With the images left out, print all of the records below exactly.

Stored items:
+--
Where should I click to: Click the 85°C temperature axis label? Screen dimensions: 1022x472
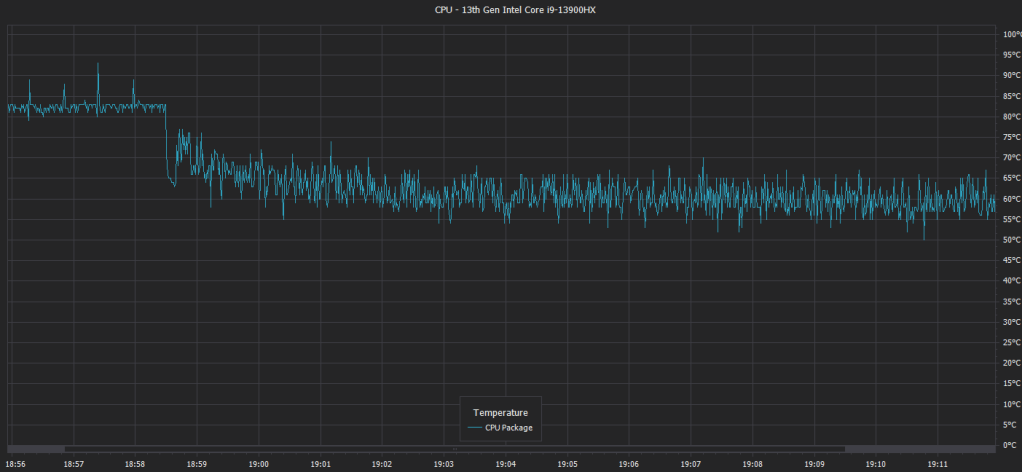click(x=1010, y=96)
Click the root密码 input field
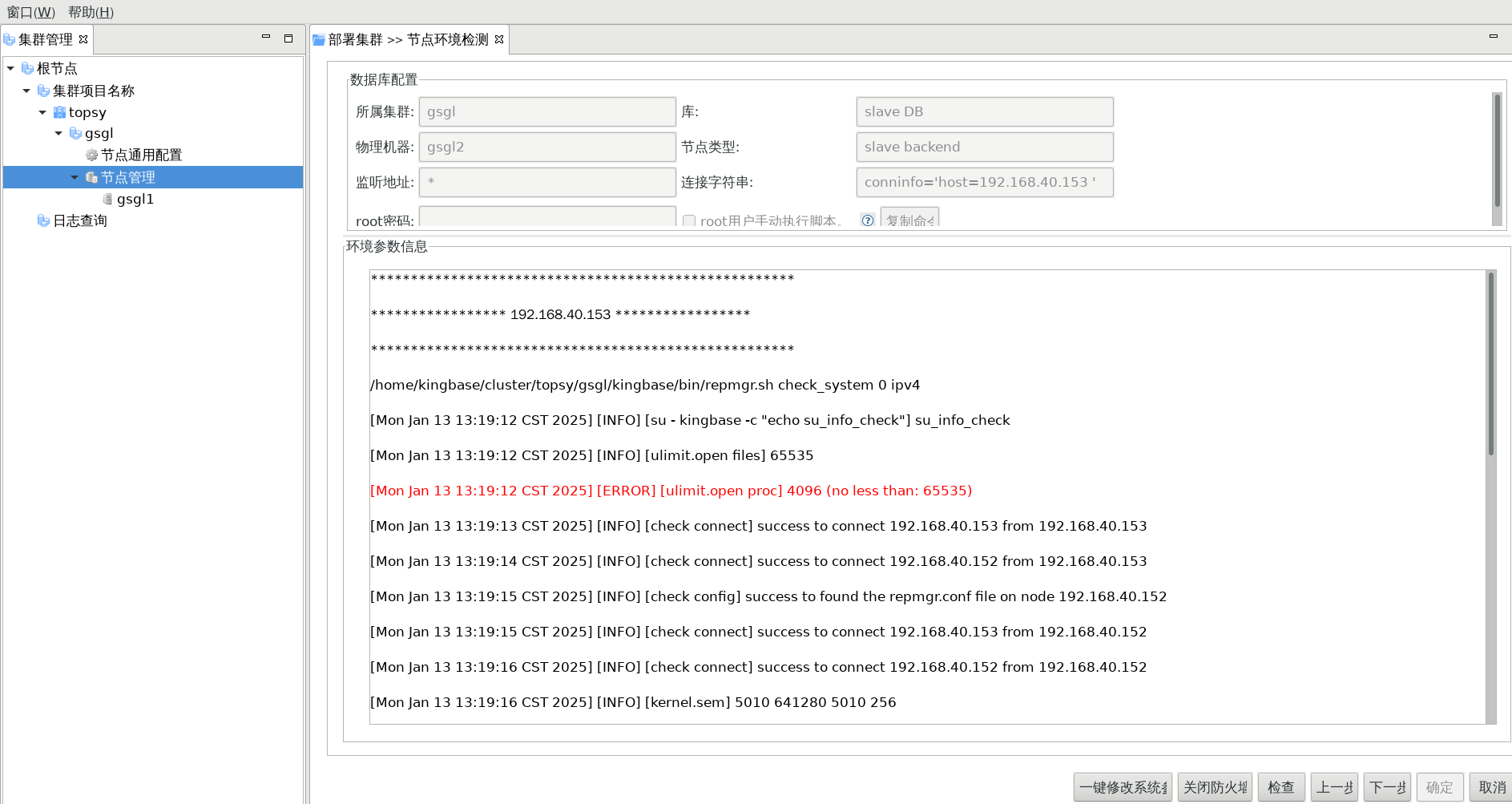The width and height of the screenshot is (1512, 804). click(x=547, y=218)
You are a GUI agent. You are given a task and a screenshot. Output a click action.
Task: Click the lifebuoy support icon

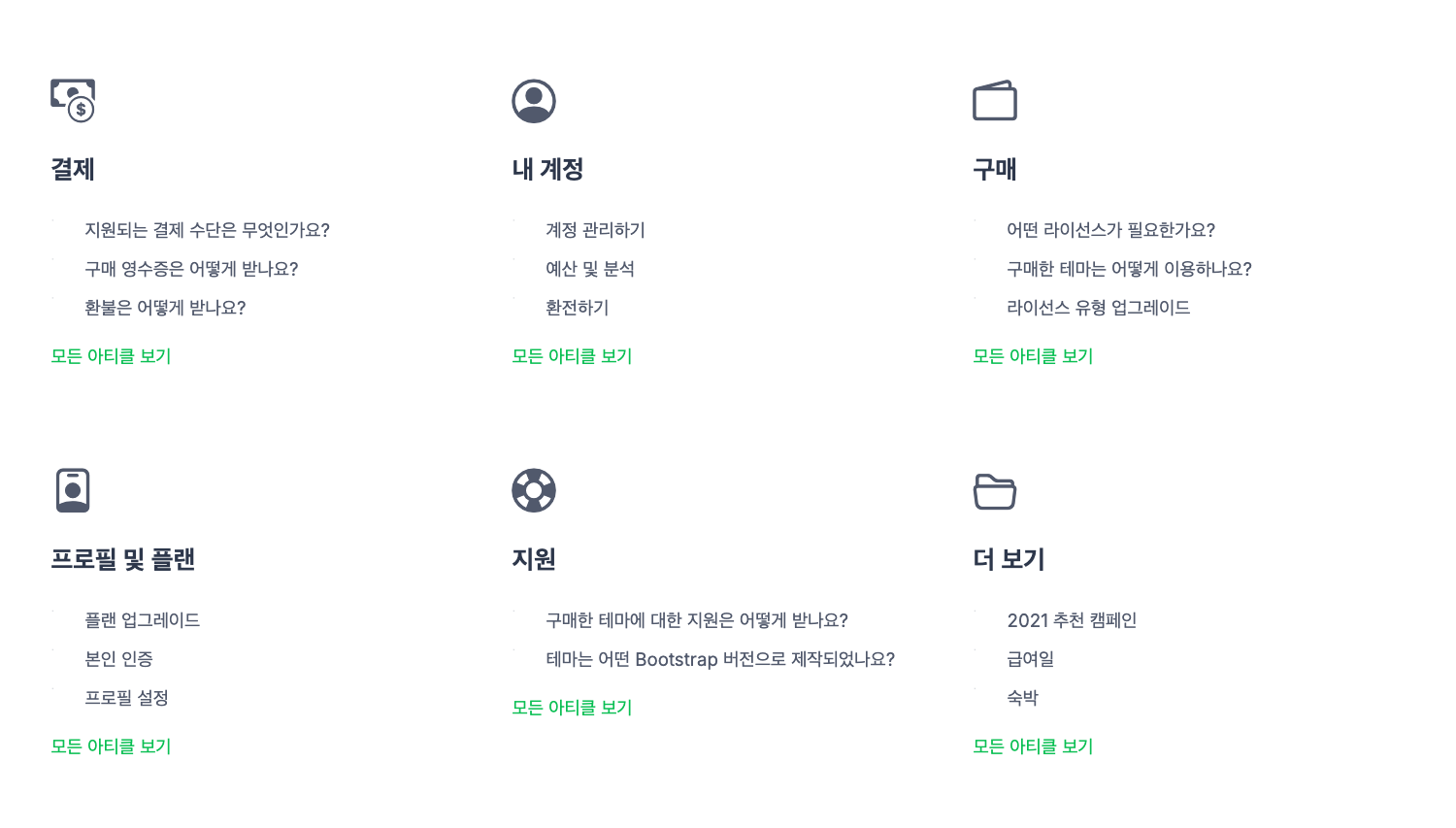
+--
* Result for this task *
Where should I click to: Click the 85°C temperature axis label? Screen dimensions: 1022x472
click(x=1010, y=96)
Click the root密码 input field
The width and height of the screenshot is (1512, 804). click(x=547, y=218)
You are a GUI agent. You are given a task and a screenshot. Output a click action.
Task: Click the lifebuoy support icon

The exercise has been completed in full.